## Given task A
In the forum thread below, rewrite the paragraph that begins "A study by the Project for Excellence in Journalism" as a short bulleted list that keeps its main facts.

# GENERAL FORUM > IN THE NEWS >  Harvard Study Concludes Media Biased Towards Democrats, Fox news more neutral

## Logan13

Eat your heart out......... :1laugh: 
*Harvard Study Concludes Media Biased Towards Democrats, Fox news more neutral* 
www.deadfishwrapper.com/node/115 

A new study of the media and its coverage of the 2008 elections so far was recently released by the Project for Excellence in Journalism at Harvard (hardly a bastion of conservatism). The results are not (or at least shouldn't be, unless you've been living under a rock for a few years) surprising for anybody who pays any attention to the MSM: media coverage is heavily slanted towards Democrats. 

A study by the Project for Excellence in Journalism and Harvard’s Joan Shorenstein Center on the Press, Politics and Public Policy has found that the media coverage of the 2008 presidential campaign was more likely to be spun in a positive manner toward Democrats than Republicans. The study also found that the press coverage of candidates was in sharp contrast to what the public says it wants from campaign reporting by concentrating on the effects that events have on candidates rather than reporting on how candidates’ stances on issues will affect the electorate. (h/t Bookworm) 

In other words, the media is both slanted to the left and under performing in terms of public expectations on election coverage. The notable exception on left leaning bias is in talk radio; the one media outlet that is under attack by certain Democrats in Congress for emphasis on “fairness”. 

*Before I discuss the underlying data I think it is interesting to point out that the data on Fox News directly contradicts the mainstream narrative about its bias in favor of Republican candidates. While Fox news was more negative than other candidates about Democrats this trend merely helped underscore Fox’s neutrality in coverage because of the lopsided nature of Fox’s competitors as noted in the study. 

The programming studied on Fox News offered a somewhat more positive picture of Republicans and more negative one of Democrats compared with other media outlets. Fox News stories about a Republican candidate were most likely to be neutral (47%), with the remainder more positive than negative (32% vs. 21% negative). The bulk of that positive coverage went to Giuliani (44% positive), while McCain still suffered from unflattering coverage (20% positive vs. 35% negative).* 
When it came to Democratic candidates, the picture was more negative. Again, neutral stories had a slight edge (39%), followed by 37% negative and 24% positive. And, in marked contrast from the rest of the media, coverage of Obama was twice as negative as positive: 32% negative vs. 16% positive and 52% neutral.

## Data entries
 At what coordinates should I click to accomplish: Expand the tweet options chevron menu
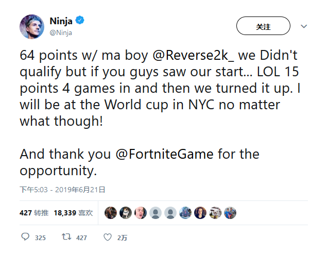click(x=304, y=26)
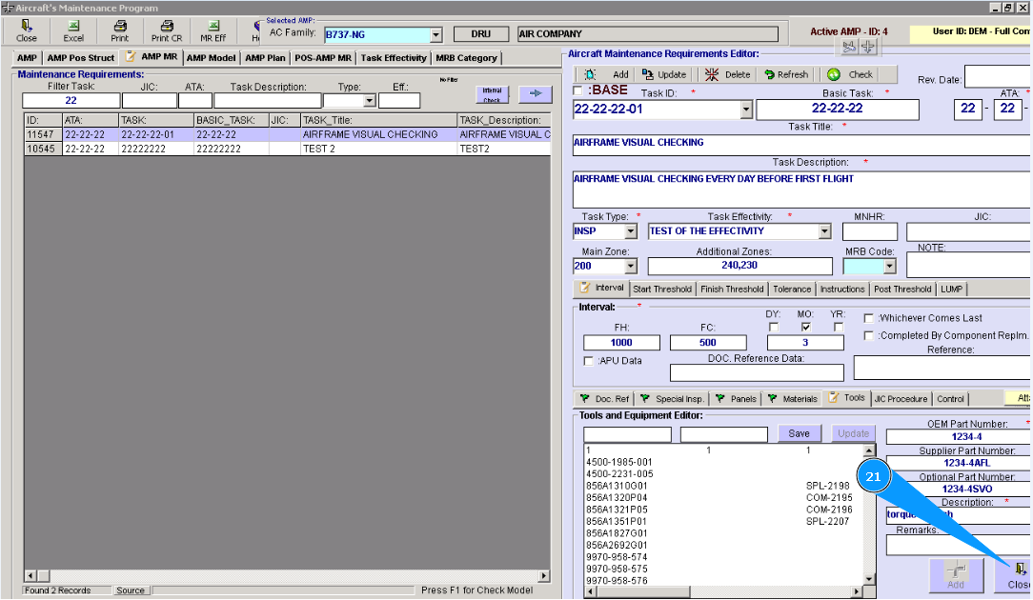The width and height of the screenshot is (1033, 600).
Task: Click the Internal Check button
Action: [492, 94]
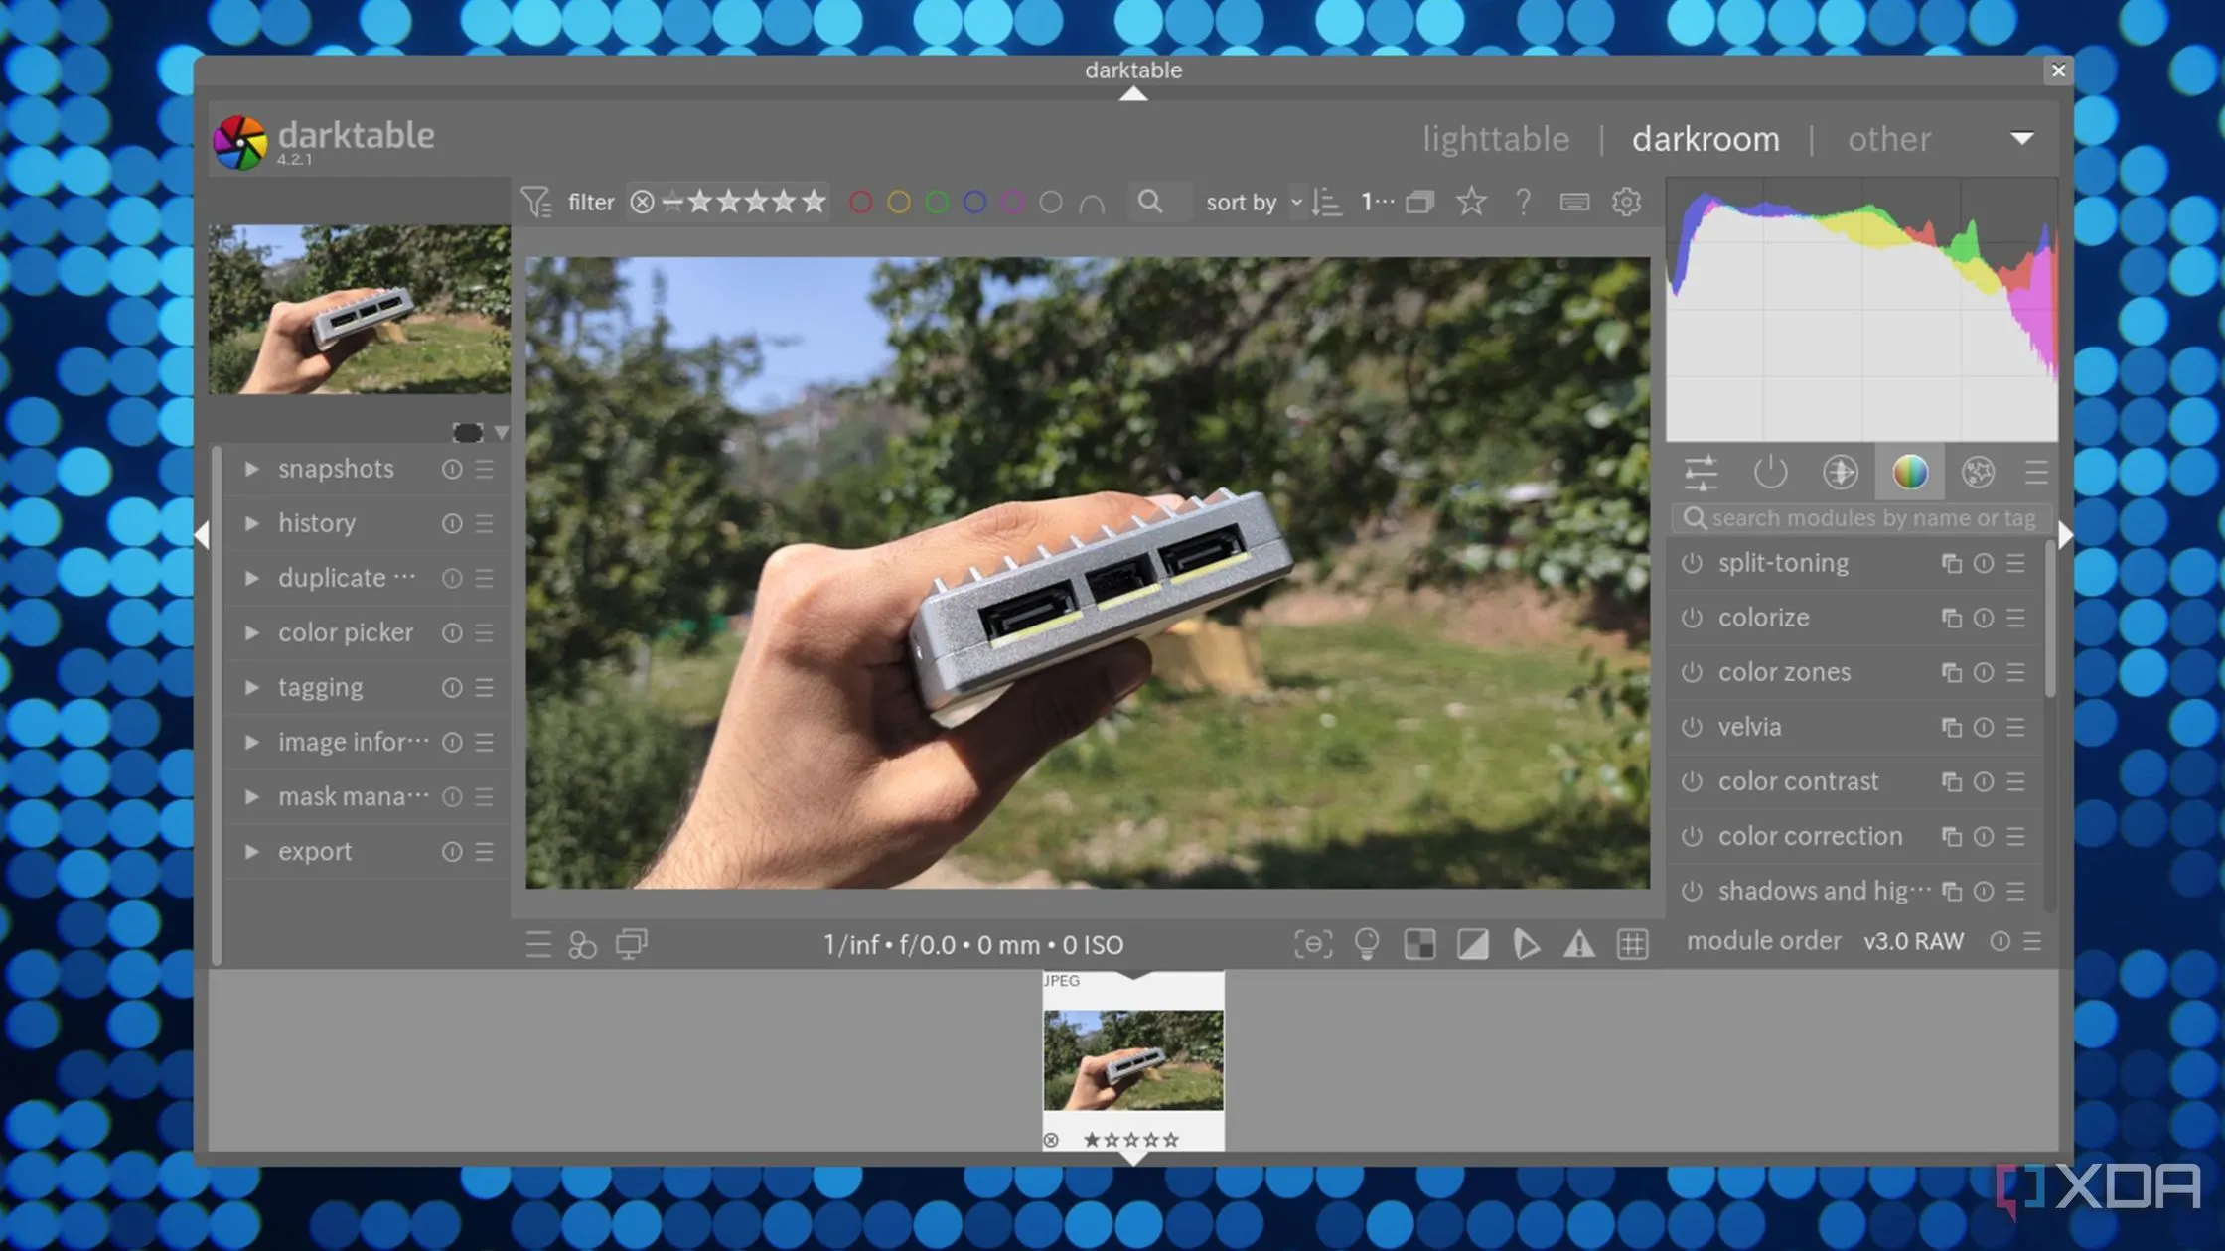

## Given task B
Reproduce every line of the records above word for word, omitting the pictures from your answer.

## Result A
- The Project for Excellence in Journalism and Harvard's Joan Shorenstein Center on the Press, Politics and Public Policy conducted the study.
- They found that coverage of the 2008 presidential campaign was more likely to be spun positively toward Democrats than Republicans.
- Press coverage focused on how events affected candidates rather than on how candidates' stances on issues would affect the electorate.
- This focus sharply contrasted with what the public says it wants from campaign reporting.

## Result B
 At what coordinates should I click to accomplish: Expand the tweet options chevron menu
click(x=304, y=26)
The width and height of the screenshot is (1033, 600).
Task: Click the Internal Check button
Action: [492, 94]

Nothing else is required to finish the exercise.